Dating to around 1810, the house at 12 Westminster Road in Canterbury has a striking Federal-style doorway. The house has been frequently surveyed: in An Architectural Monograph on Old Canterbury on the Quinebaug (White Pine Series of Architectural Monographs, Vol. IX, No. 6, 1923); in the WPA Architectural Survey (c.1935) [Canterbury historic building 028 ]; and in the Historic American Buildings Survey (1940) [the doorway]. The gambrel-roofed ell of the house is believed to be part of an earlier house on the site, the home of Rev. James Cogswell, who ran a school a school for boys there before the Revolution and once had Benedict Arnold as a student.
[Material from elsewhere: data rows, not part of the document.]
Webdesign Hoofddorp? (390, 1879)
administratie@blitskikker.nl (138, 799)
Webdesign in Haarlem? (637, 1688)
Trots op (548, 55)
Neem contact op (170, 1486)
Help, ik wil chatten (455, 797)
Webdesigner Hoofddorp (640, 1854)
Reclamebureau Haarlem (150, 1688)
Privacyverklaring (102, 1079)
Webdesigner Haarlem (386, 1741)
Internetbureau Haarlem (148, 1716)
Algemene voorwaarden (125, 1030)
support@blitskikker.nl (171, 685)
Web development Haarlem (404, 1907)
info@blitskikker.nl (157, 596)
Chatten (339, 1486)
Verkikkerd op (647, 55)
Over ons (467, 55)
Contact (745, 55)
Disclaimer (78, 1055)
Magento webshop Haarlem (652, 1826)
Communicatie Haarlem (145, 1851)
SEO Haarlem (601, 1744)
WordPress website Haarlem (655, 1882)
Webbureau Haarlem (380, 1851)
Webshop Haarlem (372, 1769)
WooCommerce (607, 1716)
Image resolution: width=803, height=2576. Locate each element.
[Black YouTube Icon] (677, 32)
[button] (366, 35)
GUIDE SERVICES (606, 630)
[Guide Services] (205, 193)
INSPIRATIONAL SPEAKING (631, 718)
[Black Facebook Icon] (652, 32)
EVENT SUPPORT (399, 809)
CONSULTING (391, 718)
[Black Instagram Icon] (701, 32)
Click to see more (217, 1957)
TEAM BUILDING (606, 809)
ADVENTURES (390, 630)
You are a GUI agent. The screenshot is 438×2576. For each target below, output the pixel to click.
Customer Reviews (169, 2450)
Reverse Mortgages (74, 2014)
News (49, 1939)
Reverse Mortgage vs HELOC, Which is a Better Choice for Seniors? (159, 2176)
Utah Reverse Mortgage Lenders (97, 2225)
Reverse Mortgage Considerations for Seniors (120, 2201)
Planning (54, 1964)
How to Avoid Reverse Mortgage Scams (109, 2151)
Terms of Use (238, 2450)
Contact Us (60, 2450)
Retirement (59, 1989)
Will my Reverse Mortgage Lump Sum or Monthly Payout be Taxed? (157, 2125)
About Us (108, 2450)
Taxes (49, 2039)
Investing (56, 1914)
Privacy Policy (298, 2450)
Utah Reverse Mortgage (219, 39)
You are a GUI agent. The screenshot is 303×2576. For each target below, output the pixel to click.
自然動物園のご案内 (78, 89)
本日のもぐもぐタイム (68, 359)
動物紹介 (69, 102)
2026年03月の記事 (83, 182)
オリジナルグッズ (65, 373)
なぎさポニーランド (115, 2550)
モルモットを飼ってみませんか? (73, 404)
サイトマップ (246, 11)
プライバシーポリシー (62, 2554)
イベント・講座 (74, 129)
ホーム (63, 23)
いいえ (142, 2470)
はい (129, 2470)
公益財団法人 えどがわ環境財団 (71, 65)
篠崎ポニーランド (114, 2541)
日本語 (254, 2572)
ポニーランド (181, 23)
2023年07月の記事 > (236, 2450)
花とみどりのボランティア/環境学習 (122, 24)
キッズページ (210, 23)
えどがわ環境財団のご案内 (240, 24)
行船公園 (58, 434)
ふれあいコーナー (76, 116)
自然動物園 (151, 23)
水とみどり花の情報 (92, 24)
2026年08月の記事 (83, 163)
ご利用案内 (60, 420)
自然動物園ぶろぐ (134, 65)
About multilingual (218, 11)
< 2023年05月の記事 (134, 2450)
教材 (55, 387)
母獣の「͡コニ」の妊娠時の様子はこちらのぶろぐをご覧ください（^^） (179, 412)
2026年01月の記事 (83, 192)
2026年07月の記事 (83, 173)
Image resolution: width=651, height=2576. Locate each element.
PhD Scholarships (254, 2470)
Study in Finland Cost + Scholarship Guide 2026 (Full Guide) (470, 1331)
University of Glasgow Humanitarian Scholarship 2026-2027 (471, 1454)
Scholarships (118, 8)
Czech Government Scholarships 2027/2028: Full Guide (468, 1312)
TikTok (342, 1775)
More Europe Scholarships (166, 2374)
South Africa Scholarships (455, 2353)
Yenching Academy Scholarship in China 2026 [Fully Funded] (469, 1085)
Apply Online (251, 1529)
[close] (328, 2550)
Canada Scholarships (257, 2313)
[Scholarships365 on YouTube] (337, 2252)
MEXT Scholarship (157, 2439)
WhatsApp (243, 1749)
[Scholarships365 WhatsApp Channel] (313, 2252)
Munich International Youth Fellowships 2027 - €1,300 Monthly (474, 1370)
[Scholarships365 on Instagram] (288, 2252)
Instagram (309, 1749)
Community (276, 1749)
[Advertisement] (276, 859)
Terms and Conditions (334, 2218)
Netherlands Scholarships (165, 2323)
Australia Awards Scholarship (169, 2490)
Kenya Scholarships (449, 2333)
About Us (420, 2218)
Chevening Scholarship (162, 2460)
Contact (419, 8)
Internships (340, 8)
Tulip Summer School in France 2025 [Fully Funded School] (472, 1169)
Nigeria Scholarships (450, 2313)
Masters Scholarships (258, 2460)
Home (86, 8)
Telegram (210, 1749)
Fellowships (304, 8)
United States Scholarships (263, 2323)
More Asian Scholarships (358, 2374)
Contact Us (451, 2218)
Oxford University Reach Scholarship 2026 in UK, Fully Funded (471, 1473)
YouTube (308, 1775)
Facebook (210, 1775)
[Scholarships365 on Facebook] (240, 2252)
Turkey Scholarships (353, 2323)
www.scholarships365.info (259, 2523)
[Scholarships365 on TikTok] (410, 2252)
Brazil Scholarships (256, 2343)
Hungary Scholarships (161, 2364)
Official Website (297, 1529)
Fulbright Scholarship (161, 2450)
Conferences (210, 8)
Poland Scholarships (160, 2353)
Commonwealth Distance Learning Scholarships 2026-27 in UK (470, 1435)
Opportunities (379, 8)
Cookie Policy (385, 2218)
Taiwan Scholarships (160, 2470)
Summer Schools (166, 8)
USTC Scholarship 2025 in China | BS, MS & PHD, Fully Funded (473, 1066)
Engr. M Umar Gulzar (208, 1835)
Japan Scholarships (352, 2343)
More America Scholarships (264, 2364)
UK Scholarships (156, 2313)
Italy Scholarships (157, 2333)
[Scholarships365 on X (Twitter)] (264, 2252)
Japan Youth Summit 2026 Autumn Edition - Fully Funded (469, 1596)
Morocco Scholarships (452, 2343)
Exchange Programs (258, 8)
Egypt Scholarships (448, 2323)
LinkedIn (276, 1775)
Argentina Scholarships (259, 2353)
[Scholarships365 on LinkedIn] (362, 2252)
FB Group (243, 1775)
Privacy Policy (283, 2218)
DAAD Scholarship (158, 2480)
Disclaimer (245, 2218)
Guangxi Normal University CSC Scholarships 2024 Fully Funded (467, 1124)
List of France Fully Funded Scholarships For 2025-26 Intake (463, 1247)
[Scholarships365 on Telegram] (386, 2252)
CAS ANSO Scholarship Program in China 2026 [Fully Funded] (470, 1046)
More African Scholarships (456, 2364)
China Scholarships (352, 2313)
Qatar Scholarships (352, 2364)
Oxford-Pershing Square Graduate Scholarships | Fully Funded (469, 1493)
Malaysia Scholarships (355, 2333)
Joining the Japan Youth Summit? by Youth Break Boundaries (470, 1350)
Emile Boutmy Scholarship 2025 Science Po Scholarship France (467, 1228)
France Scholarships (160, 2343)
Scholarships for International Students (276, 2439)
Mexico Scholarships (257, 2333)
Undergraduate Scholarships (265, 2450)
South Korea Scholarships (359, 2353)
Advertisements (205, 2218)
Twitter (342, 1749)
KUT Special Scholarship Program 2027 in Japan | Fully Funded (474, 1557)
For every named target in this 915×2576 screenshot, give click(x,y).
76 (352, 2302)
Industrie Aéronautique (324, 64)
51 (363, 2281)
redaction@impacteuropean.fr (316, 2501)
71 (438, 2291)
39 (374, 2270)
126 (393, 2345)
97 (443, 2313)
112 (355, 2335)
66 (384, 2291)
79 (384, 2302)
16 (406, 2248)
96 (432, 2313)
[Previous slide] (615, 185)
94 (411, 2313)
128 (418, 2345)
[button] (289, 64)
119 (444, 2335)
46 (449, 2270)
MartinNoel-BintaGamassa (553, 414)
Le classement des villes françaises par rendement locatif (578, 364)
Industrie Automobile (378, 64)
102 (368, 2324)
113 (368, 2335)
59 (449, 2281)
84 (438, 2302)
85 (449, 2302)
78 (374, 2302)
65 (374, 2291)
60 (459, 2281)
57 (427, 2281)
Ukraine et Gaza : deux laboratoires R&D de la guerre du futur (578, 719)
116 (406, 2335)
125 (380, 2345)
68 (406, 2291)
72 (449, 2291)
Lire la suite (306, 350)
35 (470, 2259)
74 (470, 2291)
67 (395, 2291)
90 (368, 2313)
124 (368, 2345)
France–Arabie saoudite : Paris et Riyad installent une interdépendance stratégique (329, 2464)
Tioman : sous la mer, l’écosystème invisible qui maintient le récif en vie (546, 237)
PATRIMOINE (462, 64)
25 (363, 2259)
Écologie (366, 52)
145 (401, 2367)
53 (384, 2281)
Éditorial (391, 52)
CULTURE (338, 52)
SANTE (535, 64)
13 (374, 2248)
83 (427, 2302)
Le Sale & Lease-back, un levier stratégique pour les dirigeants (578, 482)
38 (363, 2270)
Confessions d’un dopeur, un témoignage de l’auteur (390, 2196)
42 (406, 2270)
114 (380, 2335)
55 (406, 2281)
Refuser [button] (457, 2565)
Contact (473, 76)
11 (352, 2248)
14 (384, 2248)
Sanford-Humphreys House (1793)

The Sanford-Humphreys House is located at the south-west corner of West and West Church Street in Seymour. It’s oldest section, to the rear, was built in the 1790s by Dr. Samuel Sanford, who became Seymour’s first physician in 1793 and established a smallpox hospital in 1797. After Dr. Sanford’s death, in 1803, the house was enlarged to its present size with the construction of what is today the main block of the structure. It was probably enlarged by General David Humphreys, who at the time was also establishing, with Captain Thomas Vose of Derby, a manufacturing business operating various mills called T. Vose & Company in Humphreysville, as Seymour was then called. In 1810, the company became known as the Humphreysville Manufacturing Company. Judge John Humphreys, the nephew of David Humphreys, later lived in the house. The authors of The History of the Old Town of Derby, Connecticut, 1642-1880 (1880) quote a resident of Seymour who was a contemporary of Humphreys as follows:

Two nephews of Colonel Humphreys represented him in the manufacturing business, and may have had considerable interest therein. The younger, William Humphreys—a fine young man as I first remember him—was the head of the counting-house, and, I think, cashier. The other, John, must have been a lawyer, for he was known as Judge Humphreys, and lived in one of the best houses in the neighborhood, a square white building that stands now on Falls hill, where the road that leads to Bungy crosses the highway. Judge Humphreys and his wife, an elegant, handsome lady, were great favorites with the Colonel, and were generally looked up to in the neighborhood as superior persons. He was one of the finest looking and most dignified men that I remember. Indeed, the whole Humphreys family were remarkable for great personal beauty, both in that and the next generation. Two of Judge John’s daughters, Mrs. Canfield and Mrs. Pease, were beautiful and elegant women.

Waterbury Y.M.C.A. (1924)

A Young Men’s Christian Association was established in Waterbury in 1858. Association activities dwindled by the late 1870s, but the organization was revived in 1883 and officially incorporated in 1889, making it the oldest YMCA in Connecticut. The YMCA‘s rented space soon became inadequate and a new building was constructed on West Main Street in 1892-1893. It occupied part of what had been the land of Philo Brown, who had a house designed by Henry Austin. Philo Brown was head of the Brown and Brothers brass company. The first YMCA building was replaced in 1924 by the current Georgian Revival structure, designed by Richard Dana. The building was expanded with a new modern wing in 1971.